*RECORDS TO USE*:
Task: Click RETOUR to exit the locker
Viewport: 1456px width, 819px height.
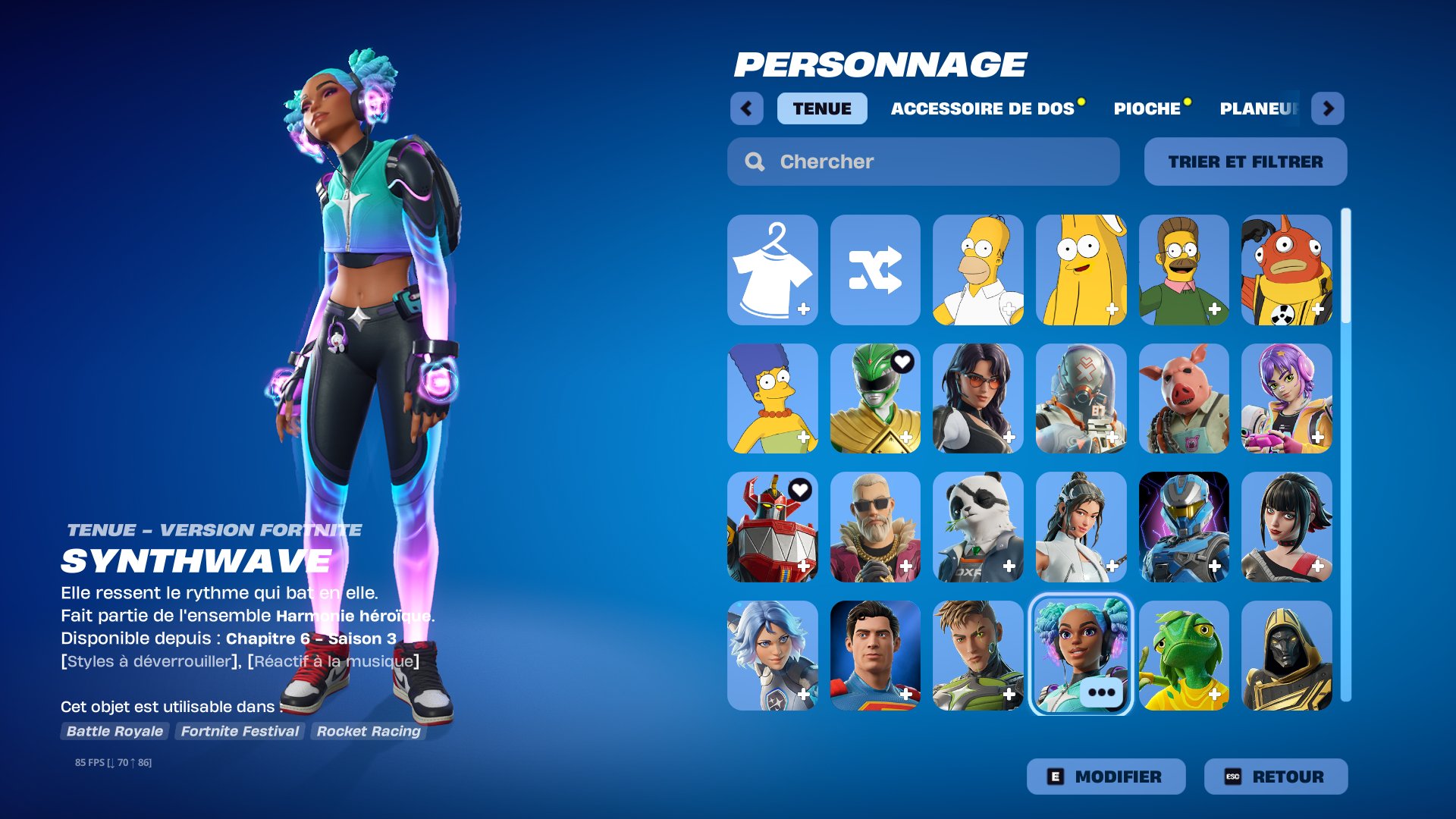Action: [1275, 776]
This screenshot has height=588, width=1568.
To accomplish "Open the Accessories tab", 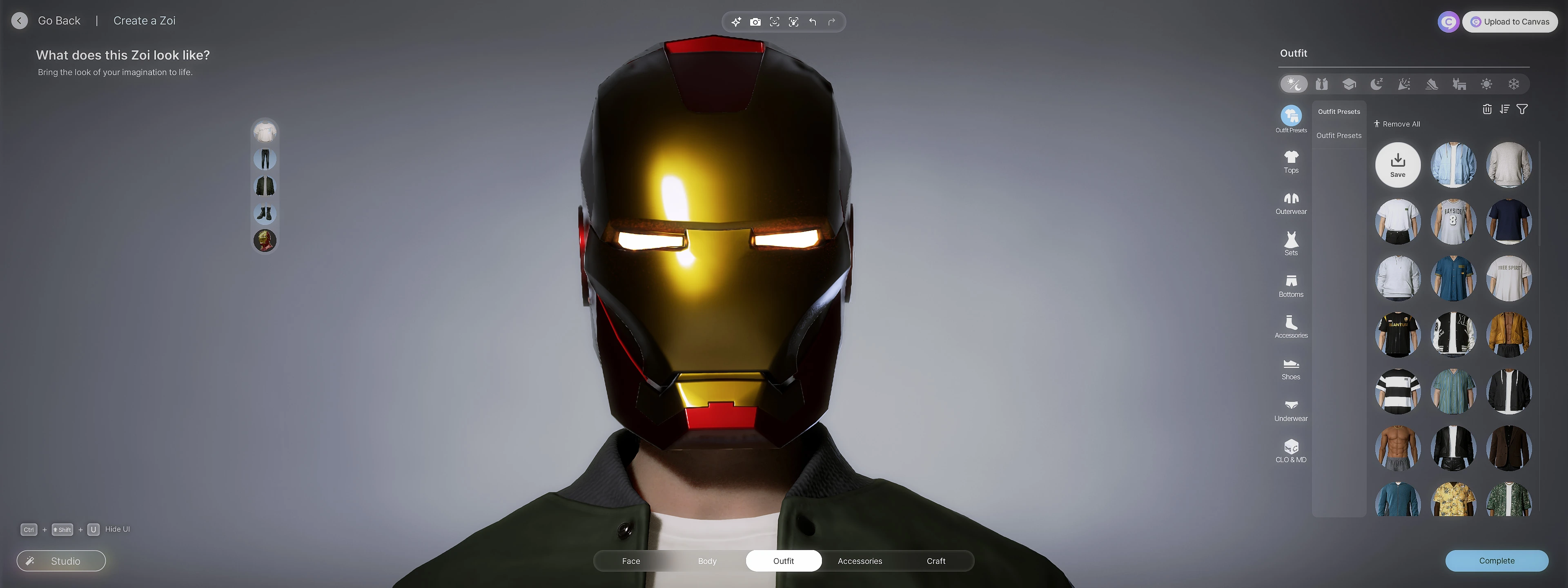I will [x=860, y=561].
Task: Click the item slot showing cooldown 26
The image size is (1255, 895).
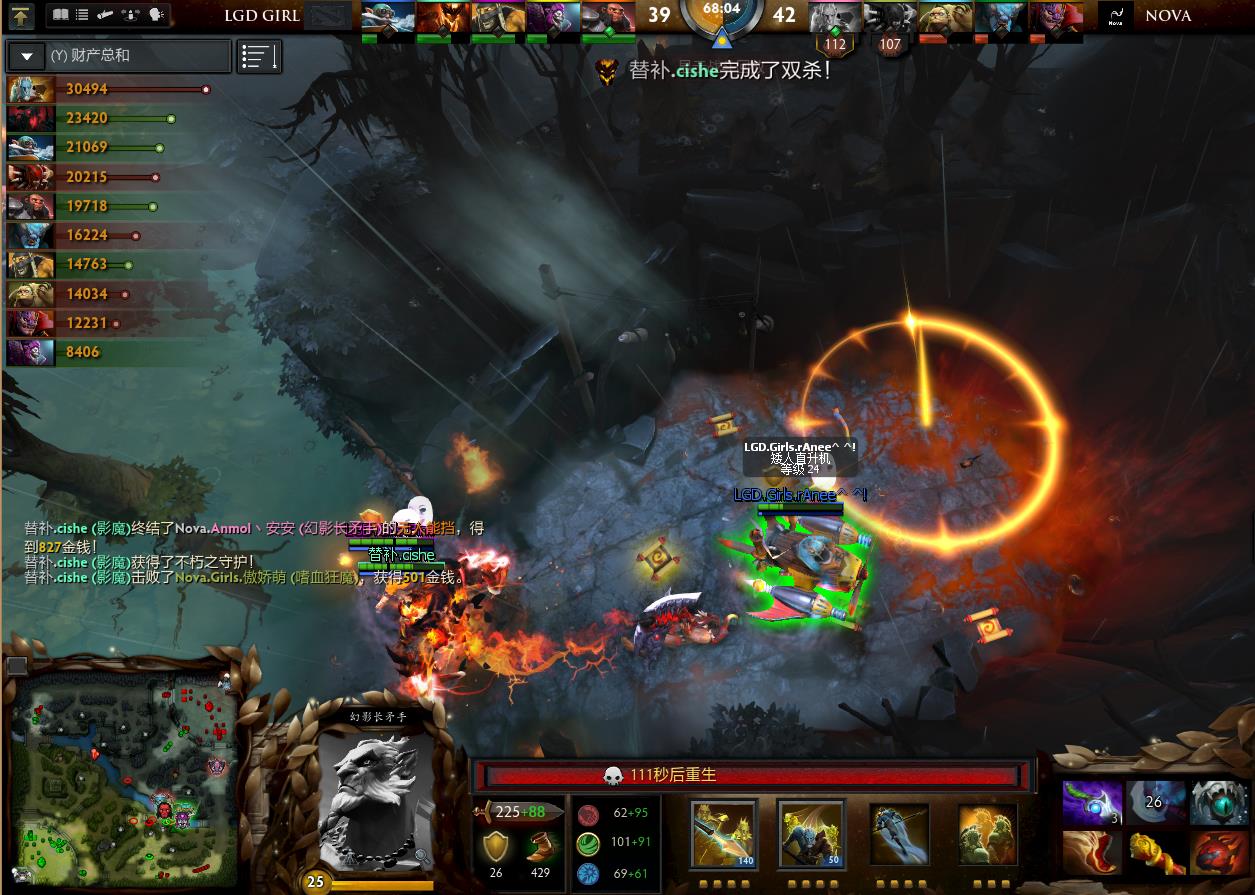Action: 1155,804
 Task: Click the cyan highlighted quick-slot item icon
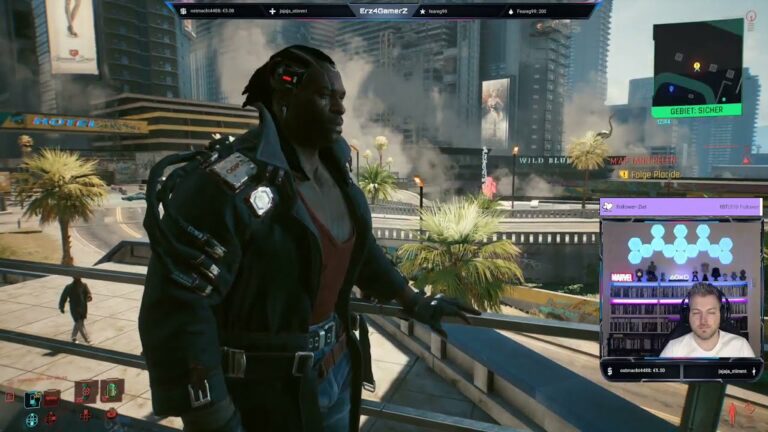click(x=33, y=399)
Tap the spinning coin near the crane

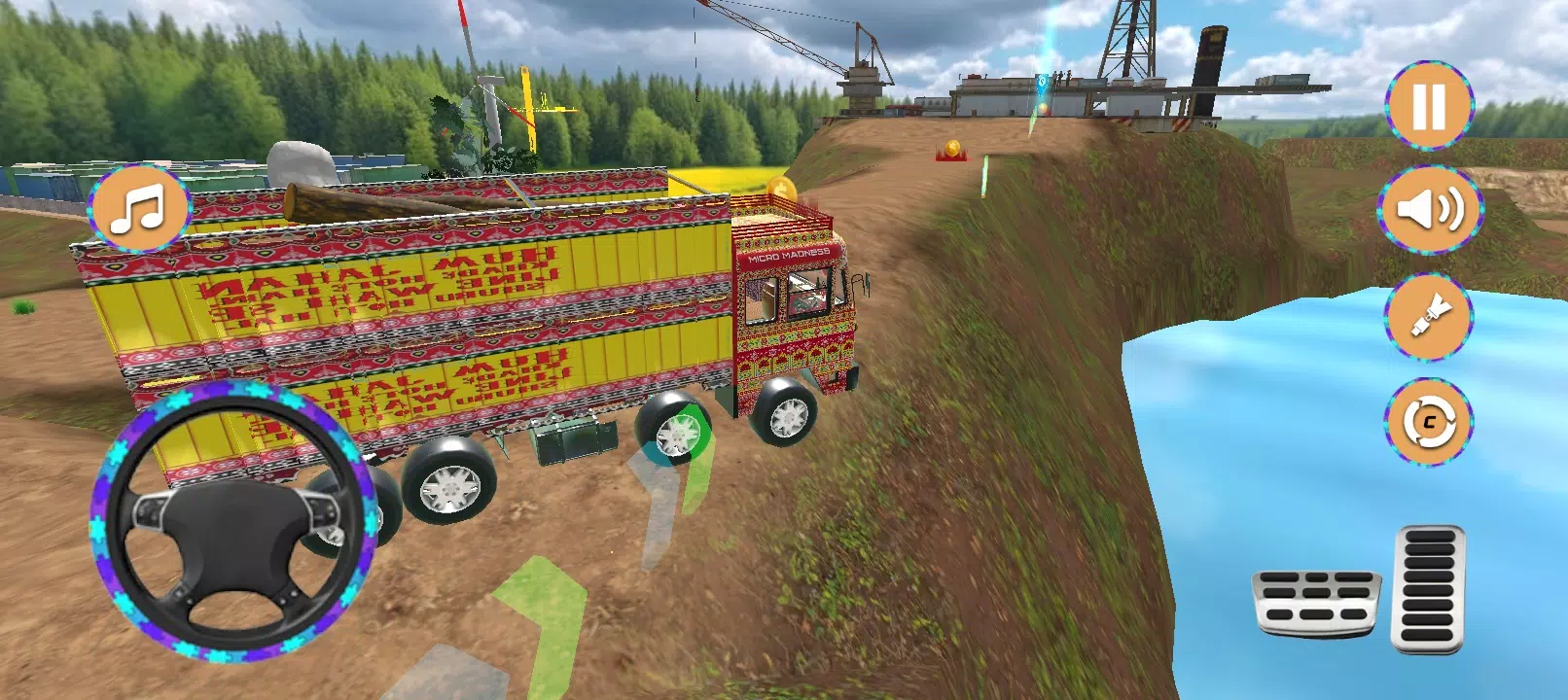(950, 149)
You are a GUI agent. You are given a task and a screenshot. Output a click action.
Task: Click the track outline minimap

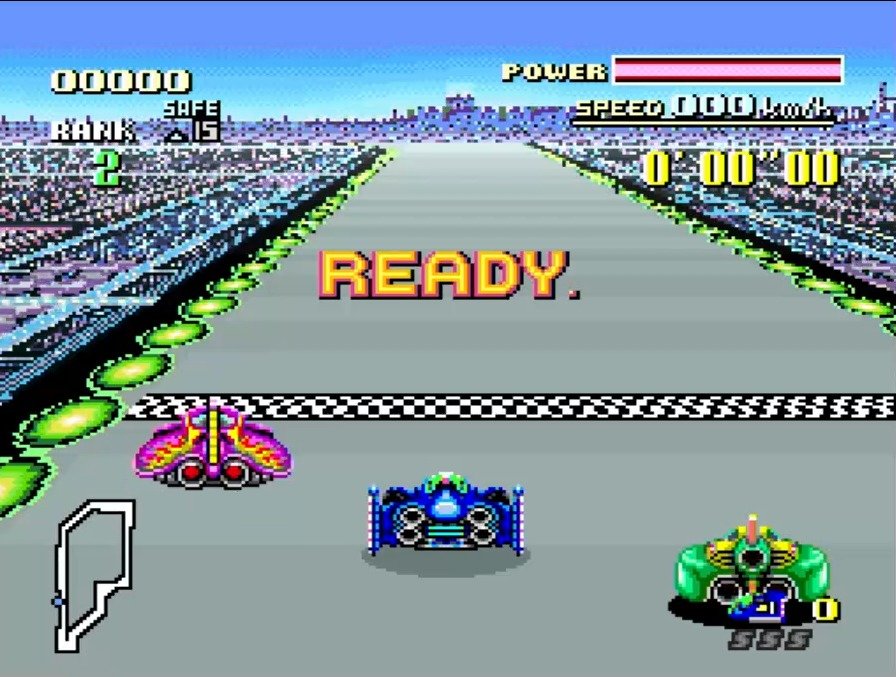93,575
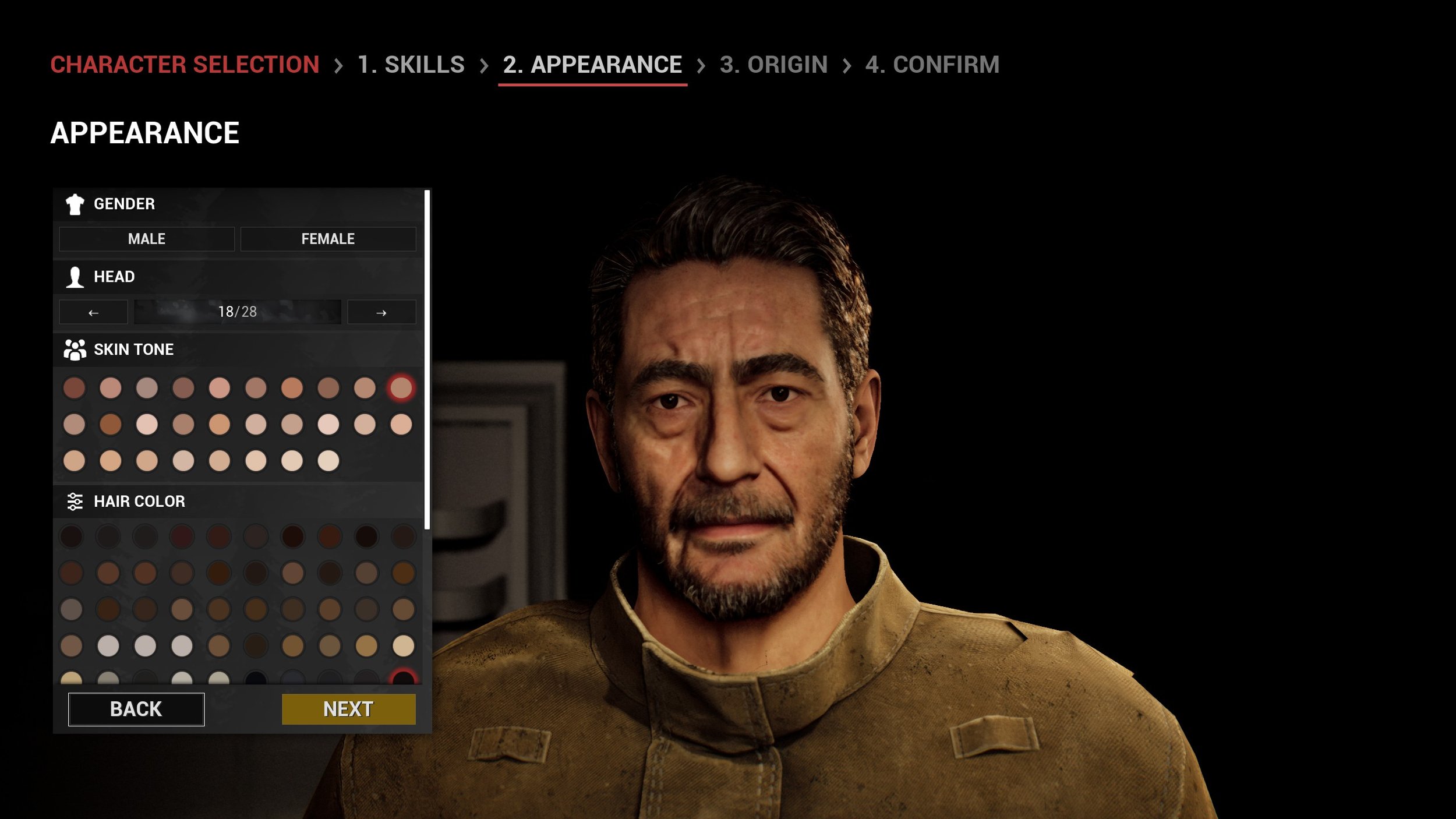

*GIVEN PROBLEM*:
Copy the material from the line with "Tap the spinning coin near the crane" through the last line of the material, both ends included, keeping every line and the requests. Multiply each coordinate in the answers by 2.6 and round to whole numbers, with halves rounded up. Leave out the pictures.

*ANSWER FOR THE TASK*:
Tap the spinning coin near the crane

(2470, 387)
You are a GUI agent. You are given a task and a screenshot. Output a click action.
Task: Click the track outline minimap

242,1495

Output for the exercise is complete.